SOURCE:
-----
This Week’s Movie: HOCUS POCUS

There were extensive technical problems at the start of this week’s showing of Hocus Pocus; perhaps they put me in a bad mood. Alternatively, I may have been annoyed by Halloween, a holiday which I have never been too excited about. Whatever the reason, the simple truth is that I was immune to this movie’s charms. It made me laugh a few times, but most of those laughs were unintentional, and when this movie tried to get a sincere response from me I found myself face-palming instead.

The villains of the film are introduced first: the Sanderson sisters, played by Kathy Najimy, Sarah Jessica Parker, and Bette Midler. They’re witches in 1693 Salem, and after doing a few evil things, they meet the same fate that all suspected witches met in Salem (Among this film’s many crimes: it may teach small children that some of the women who died in Salem were guilty). The witches are resurrected three hundred years later by Dani (Thora Birch), her older brother Max (Omri Katz), and his would-be love interest Allison (Vinessa Shaw). Supernatural hijinks follow, and because Bette Midler is involved, some of them are sure to involve singing.

On a scale from 1 to 10, this movie starts at 11 and only gets bigger. Movies aimed at young children are often hammy – just look at the previous year’s Aladdin – but Hocus Pocus is a ham sandwich where the bread, mayonnaise, lettuce, and tomato have all been replaced with additional slices of ham. Every joke is over-sold, to the point that the actors seemed to be elbowing me in the ribs while saying, “Get it?” after every line.

Now, I suppose if you’re going to go that big, Bette Midler is the actress to hire. Like most Broadway veterans, she can be as big as you want, and then double it just for fun. But this role is so big and so broad that I don’t understand how even very young children will believe her as a villain. The goofy bucktooth prosthesis, the campy posturing … maybe I’m too old to remember what scared me as a kid, but I would think it better for Midler to have some menace to her, like Margaret Hamilton in The Wizard of Oz. After all, the screenplay calls upon her to worship Satan and drink the souls of virgins.
-----
STORED RECORDS:
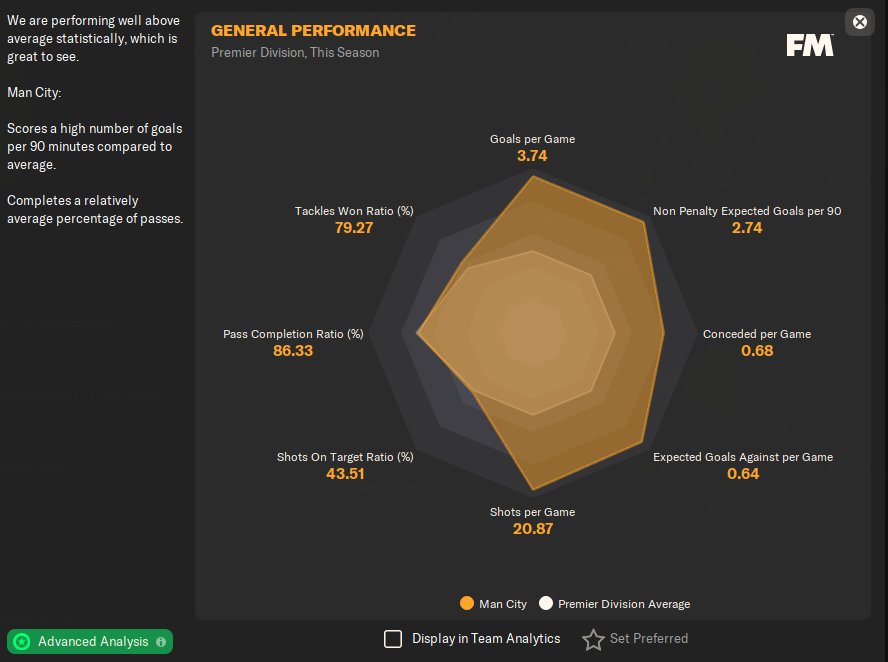Tick the Display in Team Analytics checkbox

tap(393, 638)
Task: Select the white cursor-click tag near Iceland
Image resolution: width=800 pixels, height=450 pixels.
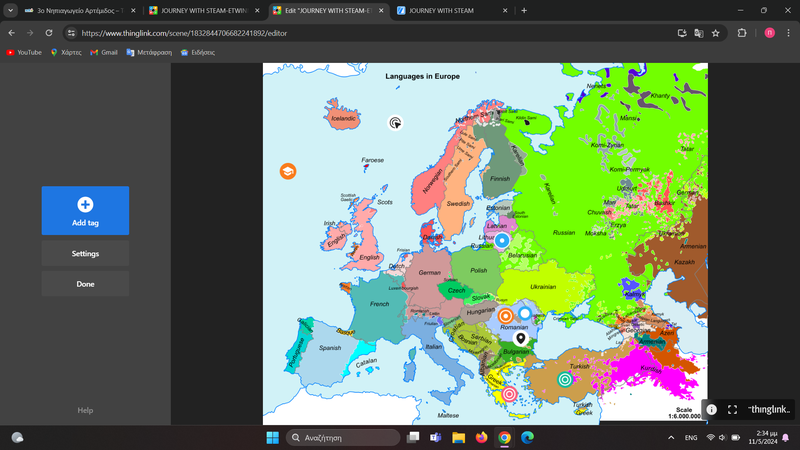Action: [x=396, y=123]
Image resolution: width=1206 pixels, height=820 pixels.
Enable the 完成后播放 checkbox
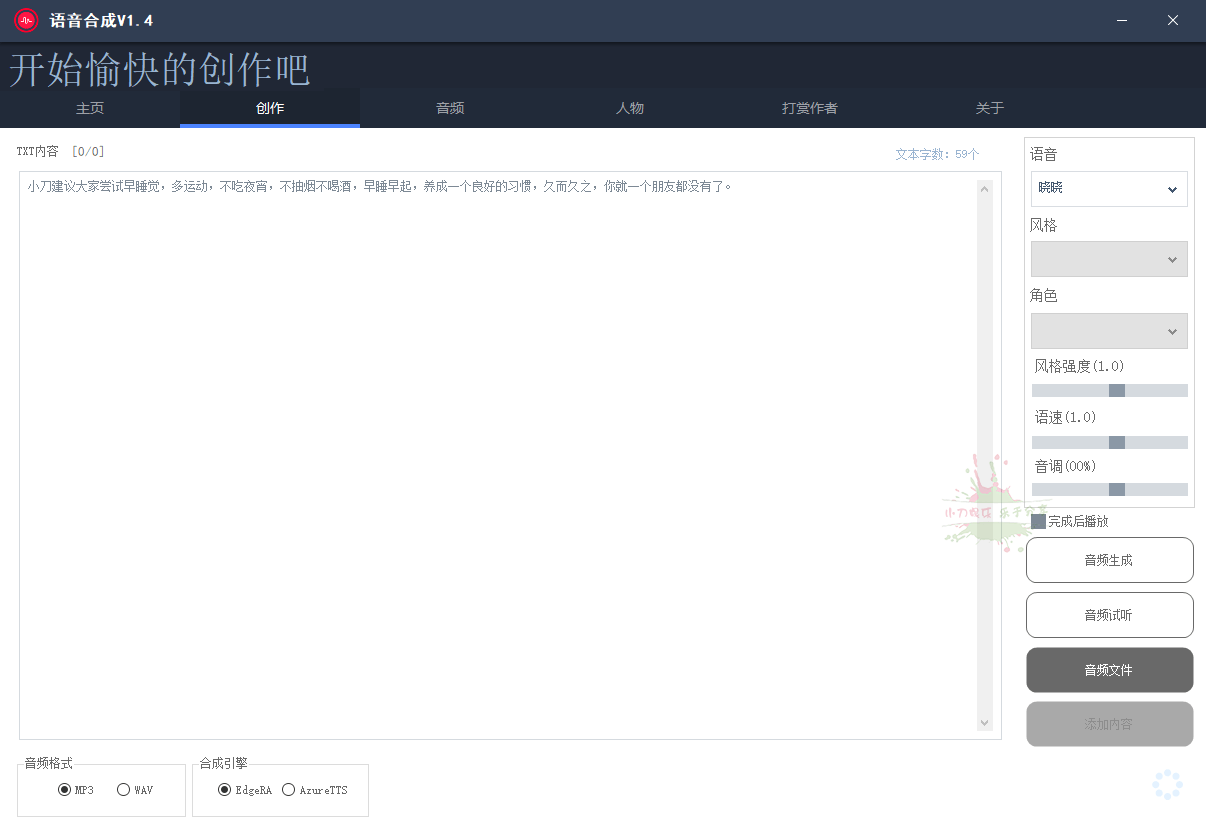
-----
PROBLEM DESCRIPTION: Could you write what comes next in the Hocus Pocus review, starting after its last sentence? The data was gathered separately from the Hocus Pocus review and is unrelated to it.

TASK ANSWER:
Let’s focus on that last bit for a second. Hocus Pocus is one of the weirdest PG-rated pictures I’ve seen in a while. Like a lot of kids’ films, it goes to some strange places in order to entertain the adults in the audience. The witches’ spell book is bound in human flesh, written in blood, and has a single staring eye, but is anyone in the audience going to be impressed by those references to Sam Raimi’s The Evil Dead? A comedy sequence in the middle has Parker trying to seduce a man who’s dressed as a devil, because she thinks he’s the actual Satan; good luck explaining that one to the kiddies. As for the film’s obsession with the witches’ unique hunger, this is a film which will cause a lot of parents to field the awkward question, “what’s a virgin?”

The heroes do not fare much better. Shaw is game, and the movie deserves a bit of credit for making her capable enough that she’s more than just “the love interest.” However, Katz (who had a long TV career as a child actor on shows like Dallas and Eerie, Indiana) gets the lion’s share of heroic moments, and he’s just not good. His transitions between “sullen teenager” and “movie hero” come without warning and go just as fast. His big dramatic moment, where he tries to talk a cursed spirit into helping him, caused me to issue the loudest laughter I did all evening.

Before you think I hated every aspect of this movie, I do want to single out Sarah Jessica Parker for praise. Opposite Midler and Najimy, who were both far bigger stars at the time, she’s very subtle and steals quite a few scenes. She’s also the only one of the three witches who seems to have an actual character – basically, an overgrown child drunk on the power of being a witch – while Midler and Najimy seem to have been told, “just be you, but evil.” There were very few times that this film intentionally made me laugh, but every time it did, Parker was the reason. Unfortunately, Parker is a very small part of this movie, and the rest of it is tough to handle.

I can see how Hocus Pocus could become a Halloween institution for children of a certain age, in the same way that I can see how Mighty Morphin Power Rangers became a hit amongst kids of a slightly different age. As with the Power Rangers, this is a situation where you show the thing to your kids without trying to understand why they love it. Just watch your kids loving it, and that will be more entertaining for you than the movie itself.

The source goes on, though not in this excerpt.